PMC · DOI: 10.1111/psyp.70255 · Psychophysiology · 2026-01-30

## TL;DR

This study explores how brain activity patterns, specifically aperiodic EEG exponents, relate to working memory efficiency in younger and older adults.

## Contribution

It provides new evidence linking flatter EEG exponents to neural inefficiency and shows that older adults can modulate these exponents to support working memory.

## Key findings

- Younger adults had steeper aperiodic EEG slopes than older adults.
- Flatter exponents during retention were associated with increased neural inefficiency but not necessarily worse performance.
- Older adults showed flexible modulation of exponents during retention, which supported better working memory performance.

## Abstract

Working memory (WM) decline in aging may be related to increases in “neural noise”, potentially reflected in the EEG aperiodic exponent. We reanalyzed previously published data to investigate age‐related differences in the aperiodic exponent during verbal WM and its relationship with neural inefficiency. EEG was recorded from 24 younger (18–35 years) and 30 older adults (50–86 years) during a modified Sternberg task with 1‐letter, 3‐letter, and 5‐letter load conditions.
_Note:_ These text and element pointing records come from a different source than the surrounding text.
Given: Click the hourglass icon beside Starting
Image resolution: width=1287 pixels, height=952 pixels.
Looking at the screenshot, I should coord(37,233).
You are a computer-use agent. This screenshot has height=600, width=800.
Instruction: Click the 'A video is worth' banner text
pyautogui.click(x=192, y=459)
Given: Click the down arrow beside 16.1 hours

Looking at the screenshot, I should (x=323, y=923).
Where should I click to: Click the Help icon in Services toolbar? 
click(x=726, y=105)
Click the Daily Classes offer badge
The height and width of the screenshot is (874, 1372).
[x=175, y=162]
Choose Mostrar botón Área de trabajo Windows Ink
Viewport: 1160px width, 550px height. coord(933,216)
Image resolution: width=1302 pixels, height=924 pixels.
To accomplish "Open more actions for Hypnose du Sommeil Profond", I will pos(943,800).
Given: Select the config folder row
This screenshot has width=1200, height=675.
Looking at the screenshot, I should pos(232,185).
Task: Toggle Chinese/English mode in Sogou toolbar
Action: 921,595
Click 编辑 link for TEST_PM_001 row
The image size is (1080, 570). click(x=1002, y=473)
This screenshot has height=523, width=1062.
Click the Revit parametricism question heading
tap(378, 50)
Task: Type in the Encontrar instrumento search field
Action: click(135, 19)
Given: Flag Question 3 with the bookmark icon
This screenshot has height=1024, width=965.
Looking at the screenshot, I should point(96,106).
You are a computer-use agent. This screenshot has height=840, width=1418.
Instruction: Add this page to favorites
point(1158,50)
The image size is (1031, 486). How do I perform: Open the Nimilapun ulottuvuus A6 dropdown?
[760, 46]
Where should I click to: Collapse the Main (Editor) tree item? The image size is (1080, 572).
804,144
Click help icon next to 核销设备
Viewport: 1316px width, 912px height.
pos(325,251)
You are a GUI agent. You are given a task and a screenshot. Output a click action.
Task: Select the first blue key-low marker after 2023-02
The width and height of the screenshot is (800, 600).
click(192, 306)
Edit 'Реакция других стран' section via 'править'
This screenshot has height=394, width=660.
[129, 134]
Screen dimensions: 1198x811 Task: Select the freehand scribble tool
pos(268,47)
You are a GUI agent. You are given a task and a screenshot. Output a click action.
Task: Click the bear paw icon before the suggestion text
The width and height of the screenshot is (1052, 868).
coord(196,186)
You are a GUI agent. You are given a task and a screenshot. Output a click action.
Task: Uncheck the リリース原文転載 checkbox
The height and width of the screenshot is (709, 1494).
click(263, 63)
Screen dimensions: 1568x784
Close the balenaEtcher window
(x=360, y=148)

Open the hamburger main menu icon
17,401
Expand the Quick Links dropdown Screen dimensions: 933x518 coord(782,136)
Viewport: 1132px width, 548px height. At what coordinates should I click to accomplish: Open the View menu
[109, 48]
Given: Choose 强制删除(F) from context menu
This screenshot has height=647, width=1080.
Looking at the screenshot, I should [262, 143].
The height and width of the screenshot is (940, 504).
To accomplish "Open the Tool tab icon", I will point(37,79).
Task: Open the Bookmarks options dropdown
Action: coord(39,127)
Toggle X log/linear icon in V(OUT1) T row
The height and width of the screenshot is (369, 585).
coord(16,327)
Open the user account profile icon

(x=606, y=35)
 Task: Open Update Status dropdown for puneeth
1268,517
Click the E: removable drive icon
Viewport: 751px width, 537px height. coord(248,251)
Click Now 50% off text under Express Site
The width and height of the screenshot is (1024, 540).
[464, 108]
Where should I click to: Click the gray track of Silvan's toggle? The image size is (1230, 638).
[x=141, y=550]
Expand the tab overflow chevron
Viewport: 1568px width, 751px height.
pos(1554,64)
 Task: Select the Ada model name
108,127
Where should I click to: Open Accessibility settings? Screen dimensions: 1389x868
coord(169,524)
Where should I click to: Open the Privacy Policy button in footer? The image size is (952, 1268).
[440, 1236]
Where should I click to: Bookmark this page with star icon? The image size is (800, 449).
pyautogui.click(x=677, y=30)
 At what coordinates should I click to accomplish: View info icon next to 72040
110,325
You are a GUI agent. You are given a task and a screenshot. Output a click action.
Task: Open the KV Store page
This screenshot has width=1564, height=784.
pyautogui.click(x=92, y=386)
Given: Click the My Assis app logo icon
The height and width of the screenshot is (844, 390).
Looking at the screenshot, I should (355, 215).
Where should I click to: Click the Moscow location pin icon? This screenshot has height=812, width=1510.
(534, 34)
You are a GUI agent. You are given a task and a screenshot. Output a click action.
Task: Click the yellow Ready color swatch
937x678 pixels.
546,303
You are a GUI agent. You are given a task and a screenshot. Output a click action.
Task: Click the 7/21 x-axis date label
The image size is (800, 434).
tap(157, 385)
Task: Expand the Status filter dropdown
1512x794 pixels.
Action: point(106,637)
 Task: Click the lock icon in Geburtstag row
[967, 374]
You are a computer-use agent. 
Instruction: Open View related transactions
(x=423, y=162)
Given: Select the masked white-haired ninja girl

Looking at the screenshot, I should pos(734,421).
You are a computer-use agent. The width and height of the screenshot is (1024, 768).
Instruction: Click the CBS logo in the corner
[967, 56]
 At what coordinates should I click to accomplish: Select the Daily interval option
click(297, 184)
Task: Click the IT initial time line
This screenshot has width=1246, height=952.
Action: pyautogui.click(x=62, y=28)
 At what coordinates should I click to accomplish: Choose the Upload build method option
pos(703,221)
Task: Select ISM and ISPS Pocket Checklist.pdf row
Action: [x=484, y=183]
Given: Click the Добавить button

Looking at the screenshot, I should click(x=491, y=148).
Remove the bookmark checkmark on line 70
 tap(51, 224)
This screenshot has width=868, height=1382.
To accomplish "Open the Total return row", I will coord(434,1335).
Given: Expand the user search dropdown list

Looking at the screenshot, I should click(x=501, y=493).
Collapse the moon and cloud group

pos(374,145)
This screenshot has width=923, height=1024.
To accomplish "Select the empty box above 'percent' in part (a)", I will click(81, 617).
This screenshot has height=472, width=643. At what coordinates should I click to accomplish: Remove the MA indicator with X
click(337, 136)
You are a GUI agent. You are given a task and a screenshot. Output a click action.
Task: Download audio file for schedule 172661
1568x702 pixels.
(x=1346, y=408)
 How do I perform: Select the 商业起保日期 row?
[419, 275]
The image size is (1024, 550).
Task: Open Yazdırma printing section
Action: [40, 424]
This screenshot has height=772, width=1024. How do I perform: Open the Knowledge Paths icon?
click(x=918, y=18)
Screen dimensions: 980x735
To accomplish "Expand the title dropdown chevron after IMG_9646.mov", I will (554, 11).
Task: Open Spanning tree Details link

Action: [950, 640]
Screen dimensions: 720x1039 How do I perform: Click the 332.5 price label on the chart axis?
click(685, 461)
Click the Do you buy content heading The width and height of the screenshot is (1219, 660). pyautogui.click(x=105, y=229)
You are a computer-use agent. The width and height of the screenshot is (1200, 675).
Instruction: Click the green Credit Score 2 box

Younger adults consistently demonstrated steeper aperiodic slopes than older adults. Unexpectedly, both age groups showed decreased (i.e., flattened) aperiodic exponents during retention relative to fixation, with minimal load‐dependent effects. Notably, the relationship between task‐related exponent changes and WM performance was complex and dependent on the exponent at fixation, particularly in older adults. Finally, flatter exponents during fixation and late retention were associated with greater neural inefficiency during stimulus processing, reflected by increased P3b amplitudes without corresponding WM performance improvements. These findings suggest that flatter exponents are associated with less efficient neural processing and that older adults flexibly modulate their aperiodic exponent during retention to support WM performance.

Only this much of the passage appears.